# Tactical Flashlight



## Cait43 (Apr 4, 2013)

I picked up a tactical flashlight that Gander Mountain has on sale this week for 60% off for $19.99. It is a 235 lumen LED light and it is bright. Comes in blue, red, green or purple. I like the added red, green and blue lights in the unit. For the brightness and added lighting features its hard to beat at that price.

The Gander Mountain Tactical LED Flashlight guides you through the dark of the night with its illuminating brightness. This water-resistant flashlight has three white LED modes, high, low and SOS flashing. The flashlight also features four color LED modes consisting of white/bright-illumination, red/night-vision, green/map-reading, and blue/blood-identification. The SOS flashing frequency provides a self-defense strobe with 8 flashes per second. The LED bulb never needs replacement. 235 lumens.
Gander Mountain Tactical LED Flashlight Purple-756395 - Gander Mountain


----------



## paratrooper (Feb 1, 2012)

Any idea as to where they are manufactured?

I have an idea, but I hope you prove me wrong.


----------



## Shipwreck (Jan 26, 2006)

paratrooper said:


> Any idea as to where they are manufactured?
> 
> I have an idea, but I hope you prove me wrong.


Pretty much all the lights now are made in China. I love Eagletac lights personally. They are good quality despite that. I've had a few for years.

Solarforce is also a Surefire clone. Made as well as Surefires, IMHO. Many people online who have both have stated that the finish on their Solarforce lights have a better finish than their Surefire lights.
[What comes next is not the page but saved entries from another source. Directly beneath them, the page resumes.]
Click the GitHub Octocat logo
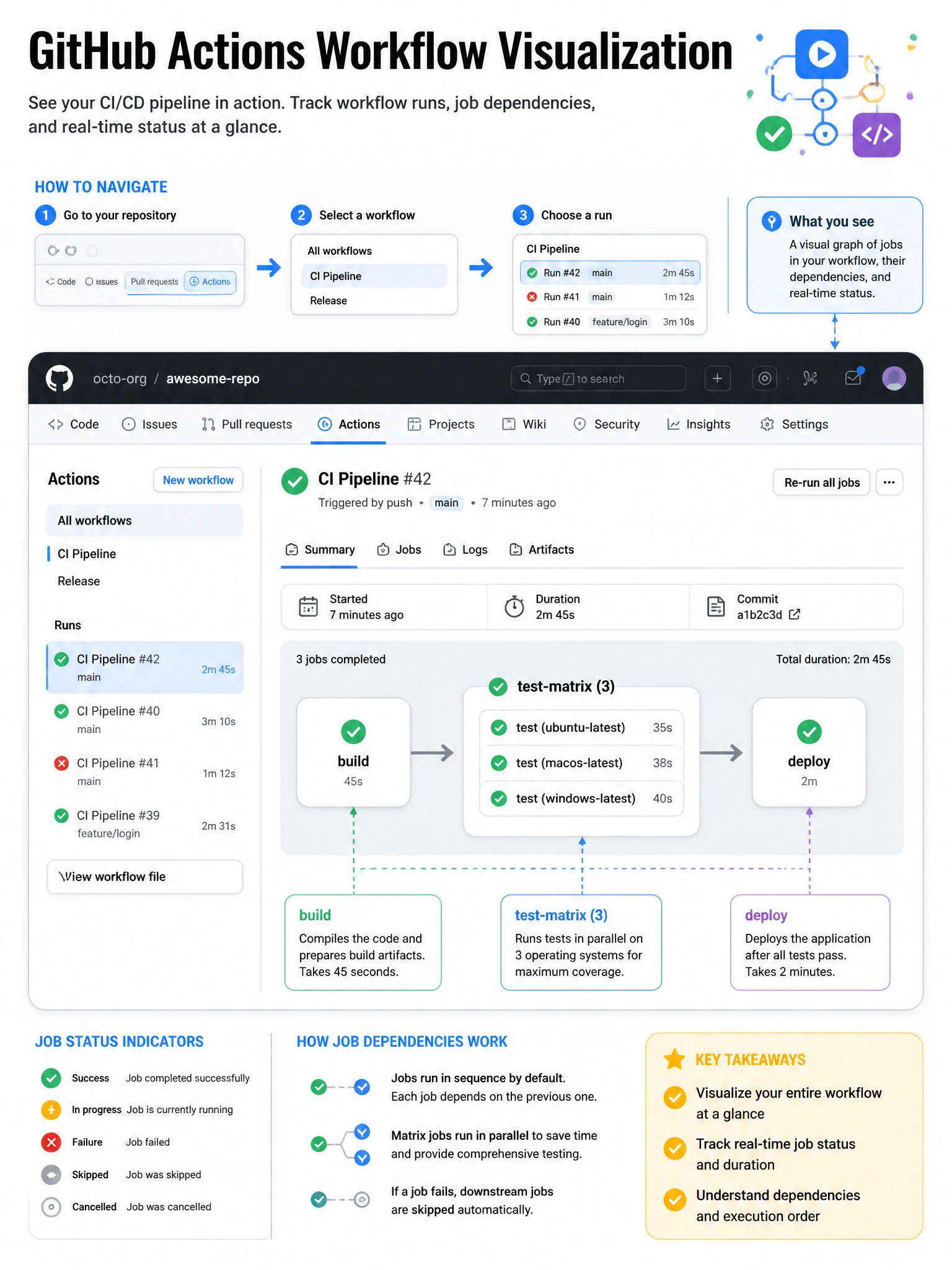The image size is (952, 1270). (x=60, y=378)
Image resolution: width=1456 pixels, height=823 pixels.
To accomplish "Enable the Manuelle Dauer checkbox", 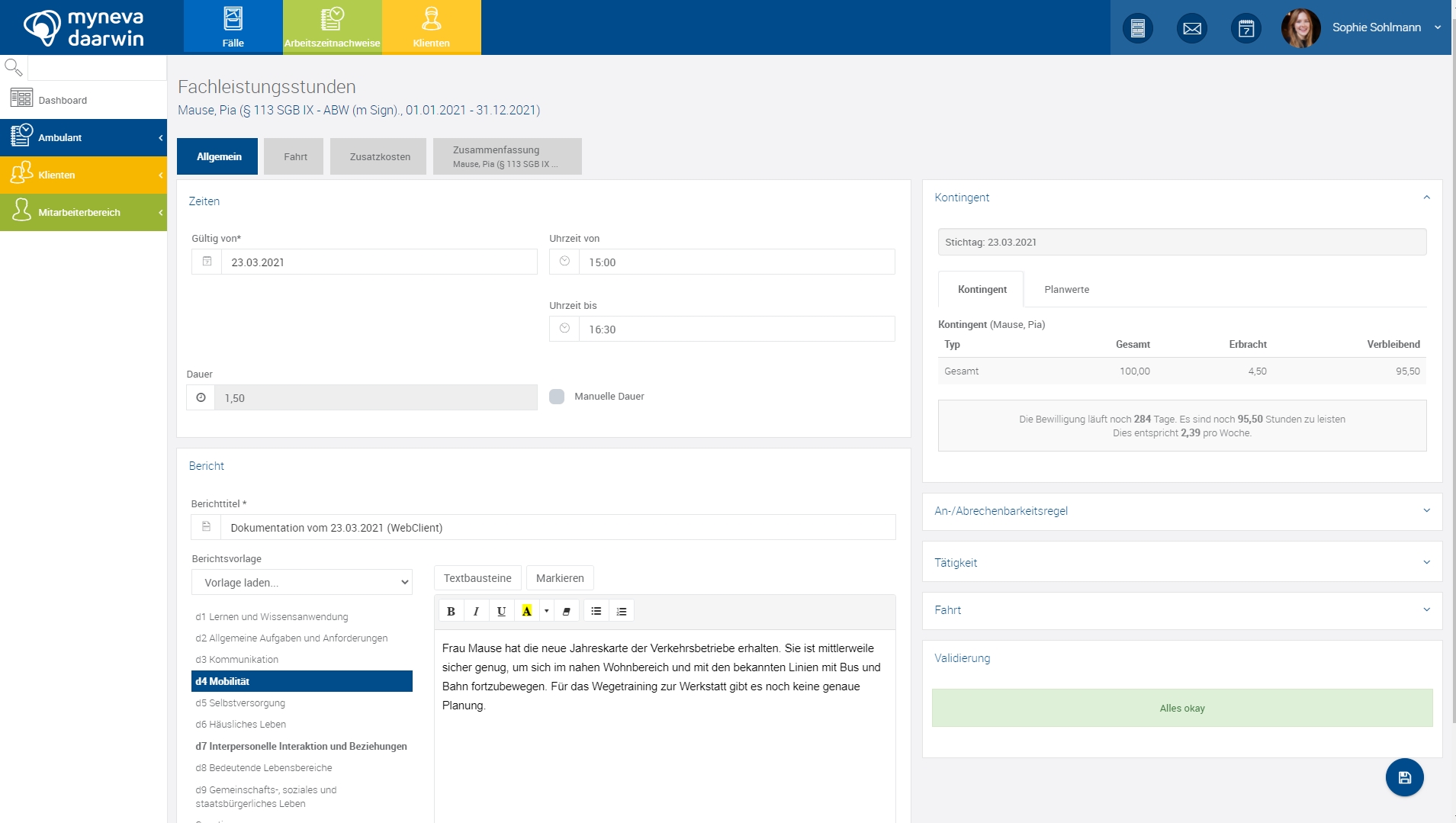I will coord(557,397).
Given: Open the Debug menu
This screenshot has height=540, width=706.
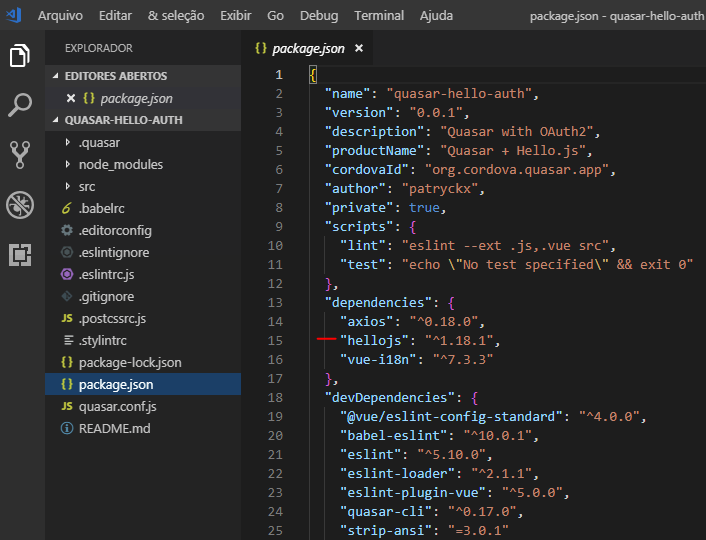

I can get lights that are much cheaper and are brighter than the American made ones. So, that's the world we live in... China makes pretty much everything now


----------



## paratrooper (Feb 1, 2012)

Shipwreck said:


> Pretty much all the lights now are made in China. I love Eagletac lights personally. They are good quality despite that. I've had a few for years.
> 
> Solarforce is also a Surefire clone. Made as well as Surefires, IMHO. Many people online who have both have stated that the finish on their Solarforce lights have a better finish than their Surefire lights.
> 
> I can get lights that are much cheaper and are brighter than the American made ones. So, that's the world we live in... China makes pretty much everything now


What you say, may or may not be true. But, I can and will say this. I would never buy any firearm made in China that I was going to use for self-defense. For plinking, target practice, or maybe even hunting, I might be okay with that.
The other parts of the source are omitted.